### [WHAT THIS TASK INVOLVES]
An identical copy of all the records is what the answer must contain.
**** DATA UNDER STUDY
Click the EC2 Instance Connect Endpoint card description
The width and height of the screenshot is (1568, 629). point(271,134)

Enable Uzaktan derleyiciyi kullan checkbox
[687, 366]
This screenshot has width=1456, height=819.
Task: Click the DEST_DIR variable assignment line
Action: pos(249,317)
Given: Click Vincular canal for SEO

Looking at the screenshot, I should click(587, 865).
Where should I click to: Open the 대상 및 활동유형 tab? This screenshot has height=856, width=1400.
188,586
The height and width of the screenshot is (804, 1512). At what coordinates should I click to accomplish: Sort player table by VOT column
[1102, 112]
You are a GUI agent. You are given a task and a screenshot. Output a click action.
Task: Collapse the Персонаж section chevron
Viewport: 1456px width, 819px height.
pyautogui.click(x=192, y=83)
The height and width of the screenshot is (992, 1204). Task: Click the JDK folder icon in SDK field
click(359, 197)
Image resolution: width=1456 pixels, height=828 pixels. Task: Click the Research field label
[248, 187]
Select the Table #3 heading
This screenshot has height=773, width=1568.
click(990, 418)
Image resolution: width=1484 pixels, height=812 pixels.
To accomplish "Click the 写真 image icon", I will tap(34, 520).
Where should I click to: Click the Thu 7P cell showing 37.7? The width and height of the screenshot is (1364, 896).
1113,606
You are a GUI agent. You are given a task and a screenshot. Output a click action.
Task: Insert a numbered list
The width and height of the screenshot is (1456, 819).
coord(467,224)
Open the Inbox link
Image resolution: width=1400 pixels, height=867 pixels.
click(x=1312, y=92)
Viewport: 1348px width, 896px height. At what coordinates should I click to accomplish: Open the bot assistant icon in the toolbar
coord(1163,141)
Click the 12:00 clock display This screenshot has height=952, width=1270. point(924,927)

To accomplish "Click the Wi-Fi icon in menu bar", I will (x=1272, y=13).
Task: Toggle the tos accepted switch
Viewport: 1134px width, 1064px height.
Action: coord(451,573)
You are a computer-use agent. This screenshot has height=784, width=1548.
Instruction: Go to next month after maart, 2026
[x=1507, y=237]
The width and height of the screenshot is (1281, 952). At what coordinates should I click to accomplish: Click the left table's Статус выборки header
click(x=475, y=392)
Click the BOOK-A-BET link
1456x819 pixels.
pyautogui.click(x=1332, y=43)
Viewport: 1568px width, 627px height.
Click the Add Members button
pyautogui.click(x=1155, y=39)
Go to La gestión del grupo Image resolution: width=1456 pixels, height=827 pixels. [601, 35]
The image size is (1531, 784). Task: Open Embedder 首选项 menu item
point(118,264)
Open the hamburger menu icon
********
### [RESULT OF THE EXERCISE]
Click the EC2 Instance Connect Endpoint card description
The width and height of the screenshot is (1568, 629). point(271,134)

Enable Uzaktan derleyiciyi kullan checkbox
[687, 366]
This screenshot has width=1456, height=819.
Task: Click the DEST_DIR variable assignment line
Action: pos(249,317)
Given: Click Vincular canal for SEO

Looking at the screenshot, I should click(587, 865).
Where should I click to: Open the 대상 및 활동유형 tab? This screenshot has height=856, width=1400.
188,586
The height and width of the screenshot is (804, 1512). At what coordinates should I click to accomplish: Sort player table by VOT column
[1102, 112]
You are a GUI agent. You are given a task and a screenshot. Output a click action.
Task: Collapse the Персонаж section chevron
Viewport: 1456px width, 819px height.
pyautogui.click(x=192, y=83)
The height and width of the screenshot is (992, 1204). Task: Click the JDK folder icon in SDK field
click(359, 197)
Image resolution: width=1456 pixels, height=828 pixels. Task: Click the Research field label
[248, 187]
Select the Table #3 heading
This screenshot has height=773, width=1568.
click(990, 418)
Image resolution: width=1484 pixels, height=812 pixels.
To accomplish "Click the 写真 image icon", I will tap(34, 520).
Where should I click to: Click the Thu 7P cell showing 37.7? The width and height of the screenshot is (1364, 896).
1113,606
You are a GUI agent. You are given a task and a screenshot. Output a click action.
Task: Insert a numbered list
The width and height of the screenshot is (1456, 819).
coord(467,224)
Open the Inbox link
Image resolution: width=1400 pixels, height=867 pixels.
click(x=1312, y=92)
Viewport: 1348px width, 896px height. At what coordinates should I click to accomplish: Open the bot assistant icon in the toolbar
coord(1163,141)
Click the 12:00 clock display This screenshot has height=952, width=1270. point(924,927)

To accomplish "Click the Wi-Fi icon in menu bar", I will (x=1272, y=13).
Task: Toggle the tos accepted switch
Viewport: 1134px width, 1064px height.
Action: coord(451,573)
You are a computer-use agent. This screenshot has height=784, width=1548.
Instruction: Go to next month after maart, 2026
[x=1507, y=237]
The width and height of the screenshot is (1281, 952). At what coordinates should I click to accomplish: Click the left table's Статус выборки header
click(x=475, y=392)
Click the BOOK-A-BET link
1456x819 pixels.
pyautogui.click(x=1332, y=43)
Viewport: 1568px width, 627px height.
Click the Add Members button
pyautogui.click(x=1155, y=39)
Go to La gestión del grupo Image resolution: width=1456 pixels, height=827 pixels. [601, 35]
The image size is (1531, 784). Task: Open Embedder 首选项 menu item
point(118,264)
Open the hamburger menu icon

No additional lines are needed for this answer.